In a recent decision, the Ontario Superior Court of Justice certified another overtime class action.  The class consists of investment advisors claiming that they are owed overtime pay by the defendant, BMO Nesbitt Burns Inc.

This is the first “misclassification” case of its kind to be certified in Ontario, and runs counter to the 2012 decision in Brown v. CIBC, wherein the court held that whether an employee was eligible for overtime could not be determined on a class basis. 

The plaintiff, a former investment advisor at BMO Nesbitt, alleges that he and his fellow investment advisors were wrongly classified as ineligible for overtime pay in violation of the Employment Standards Act, 2000. BMO Nesbitt’s position was that its investment advisors fall within the ESA’s exemptions from overtime pay, as their work was either supervisory or managerial in nature, or their overall autonomy and potential for high earnings provided them with a greater benefit than overtime pay.

The proposed class covers more than 1,500 current and former BMO Nesbitt investment advisers, including those who performed the same or similar job functions under different job titles, and excluding any time period that such individuals held various managerial positions or were on a team that had one or more associates or sales assistants assigned to them.

Similar to Brown, the central issue to be decided in the certification proceeding was whether the proposed class had a sufficient commonality or similarity of job functions that eligibility for overtime pay could be determined without resorting to individual findings of fact. BMO Nesbitt argued that in accordance with Brown, individual determinations were necessary to determine whether each investment advisor fell within any of the applicable ESA exemptions.  

The Court ultimately disagreed, and concluded that the key issues could be decided without resorting to individual findings of fact, and as a result, the class action was certified.

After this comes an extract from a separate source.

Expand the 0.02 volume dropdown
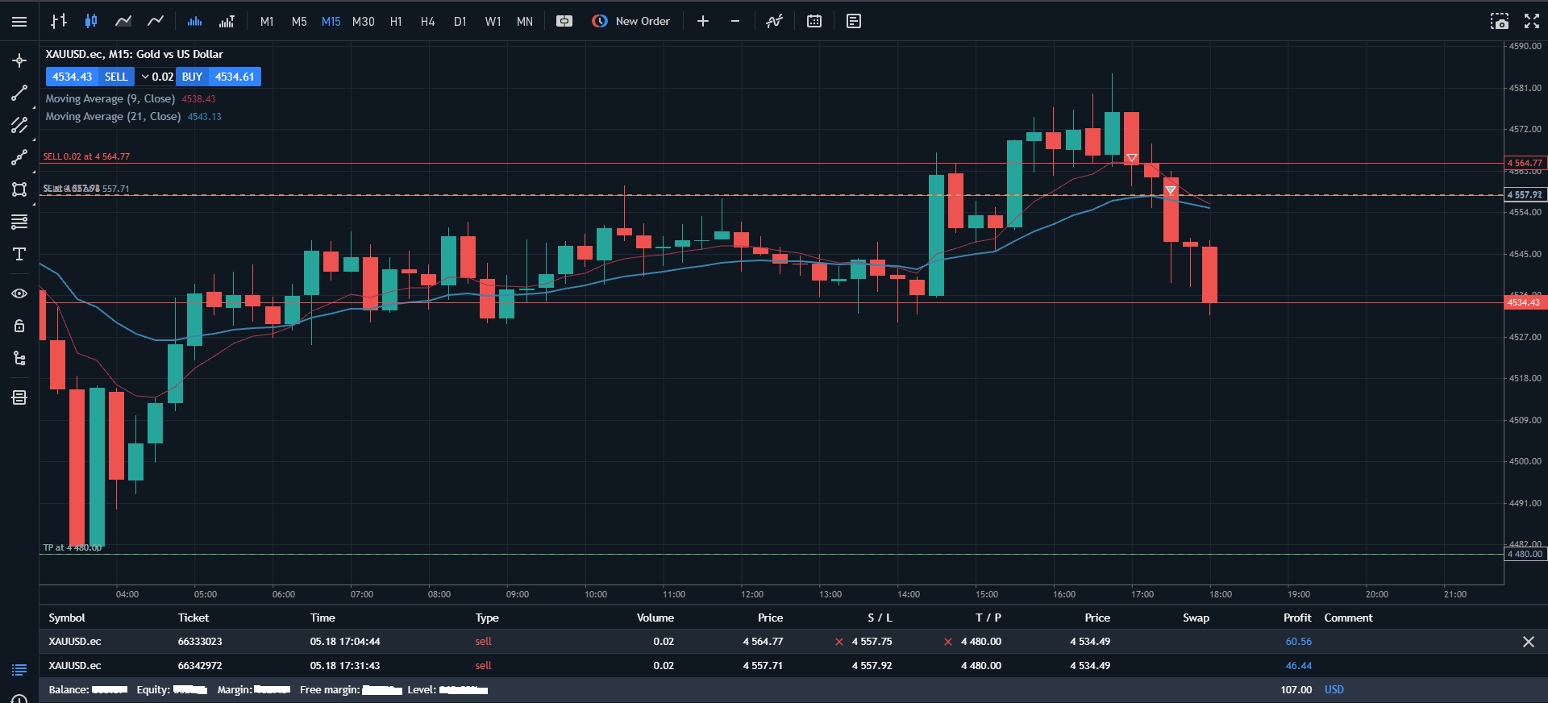Viewport: 1548px width, 703px height. [x=156, y=77]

The Court distinguished the proposed class from that in Brown by noting that “unlike in Brown, all of the Nesbitt investment advisors involved in management or supervisory work, i.e. branch managers and team leaders, have been excluded from the class definition.” As a result, the Court was satisfied that the investment advisors in the proposed class possessed a sufficiently common set of duties such that the applicability of the “managerial” exemption could be determined as a common issue.

As for the “greater benefit” exemption, the Court was content that all of the core terms in each class member’s initial employment agreement were essentially the same and could therefore be assessed as a class.

Our Views:

This decision arguably runs contrary to the decision of the same court in Brown and marks a further step in the recent trend of certifying overtime class proceedings.  It will be interesting to see if the case is appealed and, if so, whether it will be upheld by the Court of Appeal after a review of the full evidentiary record.  It should also be remembered that a certification decision is not a decision on the merits.  Nevertheless, in order to avoid a similar fate, employers should: (i) review jobs/positions that are classified as “managerial or supervisory” to determine whether they truly fall within the ESA overtime exemption; and (ii)  revisit their overtime policies to ensure that they meet the statutory requirements and are administered so as to not create a situation whereby employees are “permitted or suffered” to perform unauthorized work in excess of applicable overtime thresholds.